# [TASK INPUTS]
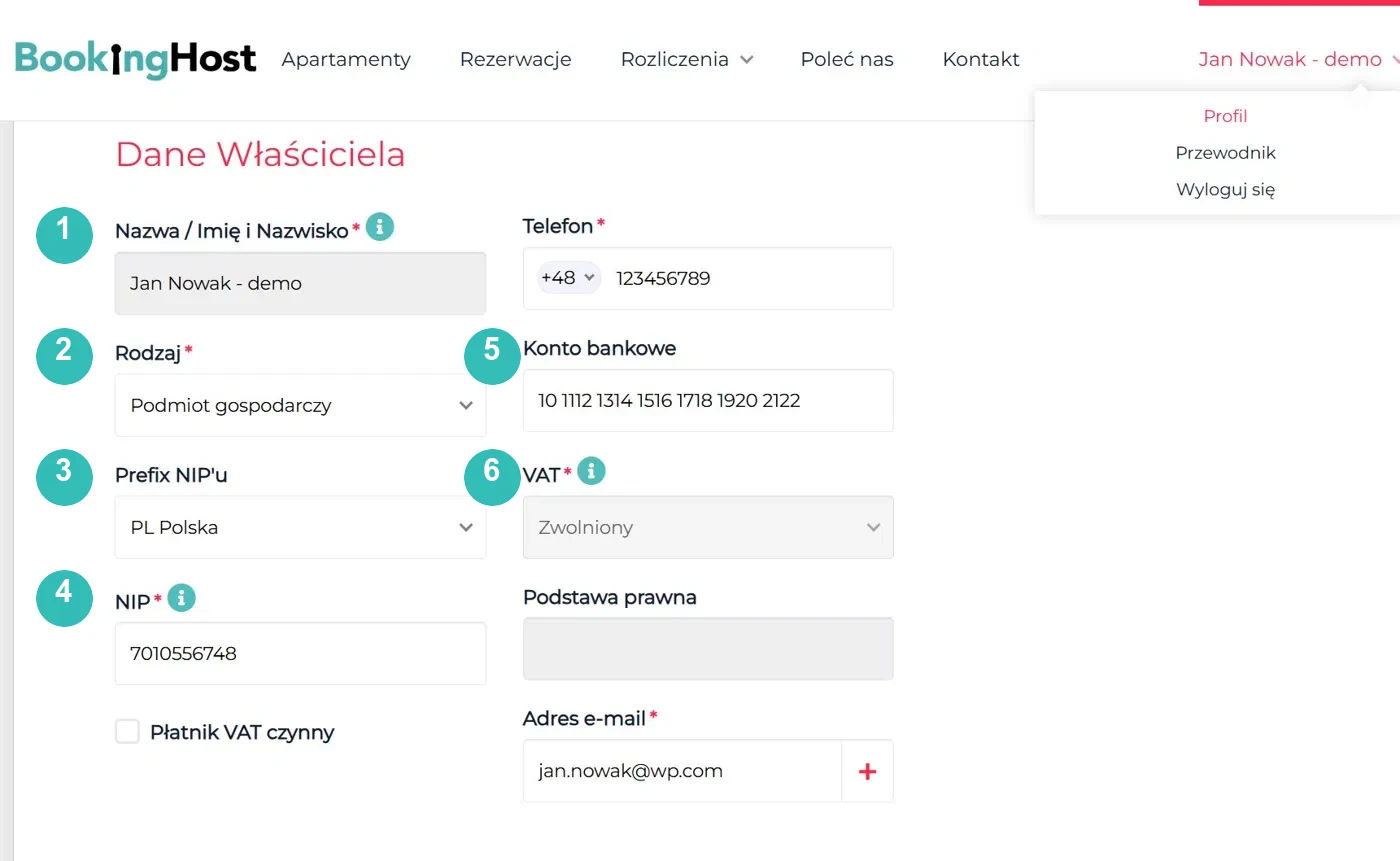
Task: Click the Konto bankowe input field
Action: [708, 401]
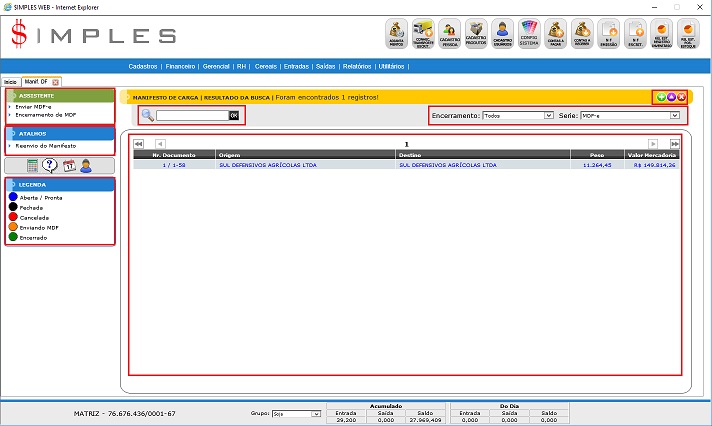The height and width of the screenshot is (426, 712).
Task: Click the red close icon in yellow bar
Action: (x=681, y=97)
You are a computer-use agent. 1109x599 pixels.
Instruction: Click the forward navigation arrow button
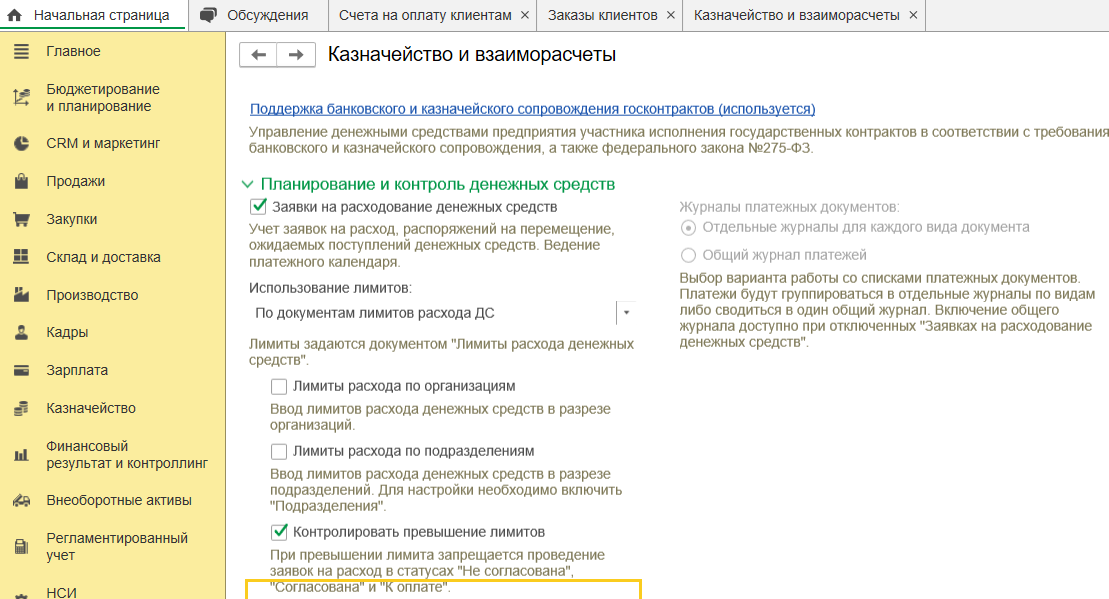click(x=296, y=55)
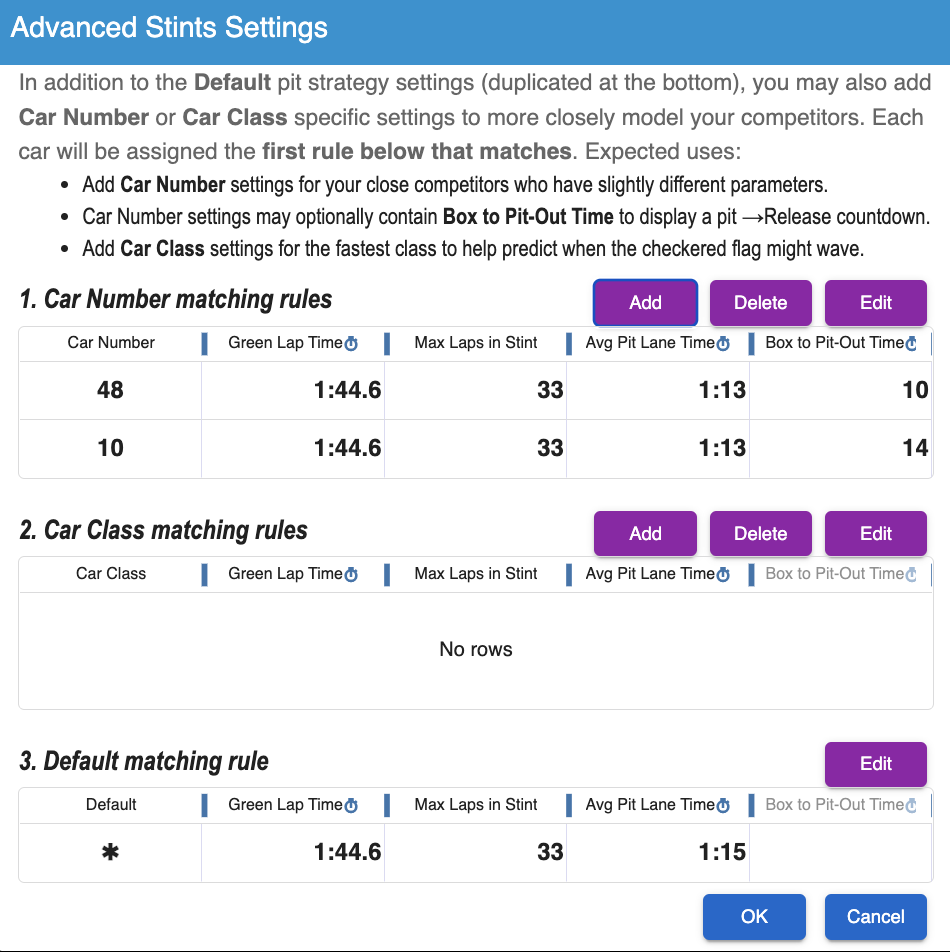Viewport: 950px width, 952px height.
Task: Delete a Car Class matching rule
Action: tap(760, 534)
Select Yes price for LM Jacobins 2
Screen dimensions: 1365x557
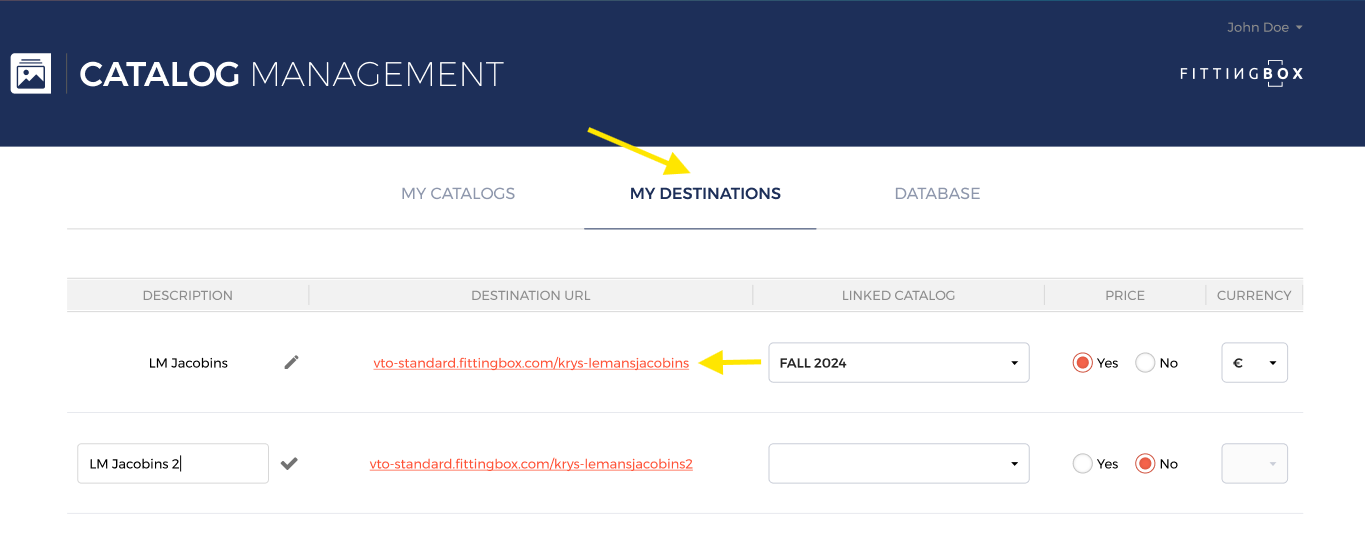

# [WHAT TO PRODUCE]
In the copy, include exactly the lines from the one containing "Instruction: Click the" through the last line of the records, and no pictures or other text.

# [ANSWER TO THE EXERCISE]
Instruction: Click the forward navigation arrow button
click(x=296, y=55)
Viewport: 950px width, 952px height.
Task: Delete a Car Class matching rule
Action: tap(760, 534)
Select Yes price for LM Jacobins 2
Screen dimensions: 1365x557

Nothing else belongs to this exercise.